Intervention de Marie Récalde

Réunion du 16 avril 2013 à 17h45
Commission de la défense nationale et des forces armées

Photo issue du site de l'Assemblée nationale ou de WikipediaMarie Récalde, rapporteure pour avis :

La France entretient, depuis plus de trois siècles de relations denses, une proximité toute particulière avec le Sénégal, qui témoigne de la force du lien qui unit nos deux pays. Ce lien tient évidemment à une histoire partagée, qui a fait dire au Président François Hollande, lors de son discours du 12 octobre 2012 à Dakar, que « la France se souvient qu'en 1914 et 1940, elle a pu compter sur le concours de nombreux Sénégalais enrôlés de gré ou de force sous le drapeau tricolore et dont le courage a permis à la France d'être ce qu'elle est aujourd'hui ». C'est aussi le fruit d'une tradition de coopération dans tous les domaines, d'un courant d'échanges humains et d'un partenariat étroit en matière culturelle et économique, qui fait de la France un partenaire économique de premier plan du Sénégal et de ce dernier le pays d'Afrique subsaharienne qui bénéficie le plus de la contribution de la France. Dès lors, le renforcement d'une coopération militaire bilatérale constructive ne peut bien sûr que constituer une priorité pour la France, d'autant plus que celle-ci est militairement présente de longue date au Sénégal et y développe une coopération étroite dont la forme a récemment évolué.

La coopération en matière de défense a été, jusqu'en 2011, réalisée par des forces pré-positionnées permanentes au Sénégal : les « Forces françaises du point d'appui de Dakar », de 1960 (date de l'indépendance du Sénégal) jusqu'en 1974, puis par les « Forces françaises du Cap Vert » (FFCV), qui ont compté jusqu'à 1 158 hommes, et qui ont été dissoutes le 31 juillet 2011 pour créer les « Éléments français au Sénégal » (EFS). Depuis le 1er août 2011, la coopération militaire relève ainsi des EFS, qui ont été créés un effectif initial de 365 hommes et un objectif de 300 hommes en 2014, et qui constituent ce qu'on appelle un « pôle opérationnel de coopération ». Cette réduction du format des forces françaises basées au Sénégal résulte de la réorganisation des forces de présence, conséquence directe des orientations du Livre blanc de 2008 et de la mise en oeuvre de la révision générale des politiques publiques (RGPP).

À la différence d'une base opérationnelle avancée, un pôle opérationnel de coopération ne dispose pas de troupes pré-positionnées en mesure d'intervenir avec un très bref préavis, notamment en cas de menaces sur nos ressortissants, car sa mission principale est la coopération militaire opérationnelle régionale. Les EFS ne doivent donc pas être considérés comme des troupes pré-positionnées, mais comme un point d'appui, disposant toutefois de capacités d'accueil pour recevoir des renforts via une escale aéronautique et une station navale ainsi que d'un commandement de forces projetées au travers du maintien d'un noyau de poste de commandement interarmées de théâtre.

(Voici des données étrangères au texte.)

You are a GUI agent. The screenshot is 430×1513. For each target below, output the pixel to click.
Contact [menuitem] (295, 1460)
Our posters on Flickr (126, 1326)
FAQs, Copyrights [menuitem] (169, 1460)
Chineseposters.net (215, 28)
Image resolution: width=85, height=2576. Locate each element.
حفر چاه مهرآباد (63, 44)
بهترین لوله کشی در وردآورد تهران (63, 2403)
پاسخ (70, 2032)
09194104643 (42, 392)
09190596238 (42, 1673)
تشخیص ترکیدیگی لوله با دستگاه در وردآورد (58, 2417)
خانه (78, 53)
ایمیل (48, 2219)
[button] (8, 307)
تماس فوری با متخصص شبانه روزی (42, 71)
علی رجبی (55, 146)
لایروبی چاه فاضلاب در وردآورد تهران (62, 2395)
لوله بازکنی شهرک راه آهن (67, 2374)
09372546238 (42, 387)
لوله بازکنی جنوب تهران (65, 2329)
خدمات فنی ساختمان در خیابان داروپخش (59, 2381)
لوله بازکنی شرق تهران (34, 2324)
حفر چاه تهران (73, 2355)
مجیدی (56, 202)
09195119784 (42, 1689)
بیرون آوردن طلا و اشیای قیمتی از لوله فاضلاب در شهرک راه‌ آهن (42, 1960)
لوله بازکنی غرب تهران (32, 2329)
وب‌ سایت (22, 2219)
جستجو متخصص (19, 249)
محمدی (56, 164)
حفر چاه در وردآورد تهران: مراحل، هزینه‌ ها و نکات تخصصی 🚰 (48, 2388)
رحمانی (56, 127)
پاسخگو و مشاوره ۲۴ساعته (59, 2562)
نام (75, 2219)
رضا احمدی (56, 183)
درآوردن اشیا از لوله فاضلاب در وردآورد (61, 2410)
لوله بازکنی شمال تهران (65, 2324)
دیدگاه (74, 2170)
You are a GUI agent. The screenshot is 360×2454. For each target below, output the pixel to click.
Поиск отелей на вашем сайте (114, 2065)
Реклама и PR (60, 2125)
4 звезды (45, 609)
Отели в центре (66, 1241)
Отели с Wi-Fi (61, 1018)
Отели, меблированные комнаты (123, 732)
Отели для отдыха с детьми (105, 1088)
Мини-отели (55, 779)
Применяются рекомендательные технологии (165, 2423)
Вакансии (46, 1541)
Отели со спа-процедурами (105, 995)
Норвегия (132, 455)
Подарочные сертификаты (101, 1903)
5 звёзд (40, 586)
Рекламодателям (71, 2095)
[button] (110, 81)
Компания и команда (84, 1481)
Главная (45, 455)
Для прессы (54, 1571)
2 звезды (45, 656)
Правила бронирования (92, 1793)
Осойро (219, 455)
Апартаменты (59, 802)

Les principales missions de ces Éléments français au Sénégal sont :

– de satisfaire au partenariat bilatéral en matière de défense avec le Sénégal ;

– de conduire des actions de coopération opérationnelle bilatérale et régionale dans le cadre de l'appui à l'architecture africaine de paix et de sécurité, notamment en matière de formation des contingents de la Force en attente de la CEDEAO (FAC) et de soutien aux missions de maintien de la paix ;

– d'être en mesure, en cas de crise, de participer à l'autoprotection de nos emprises au Sénégal et d'intervenir, en soutien des forces françaises, dans la zone des pays du Sahel et en Côte d'ivoire.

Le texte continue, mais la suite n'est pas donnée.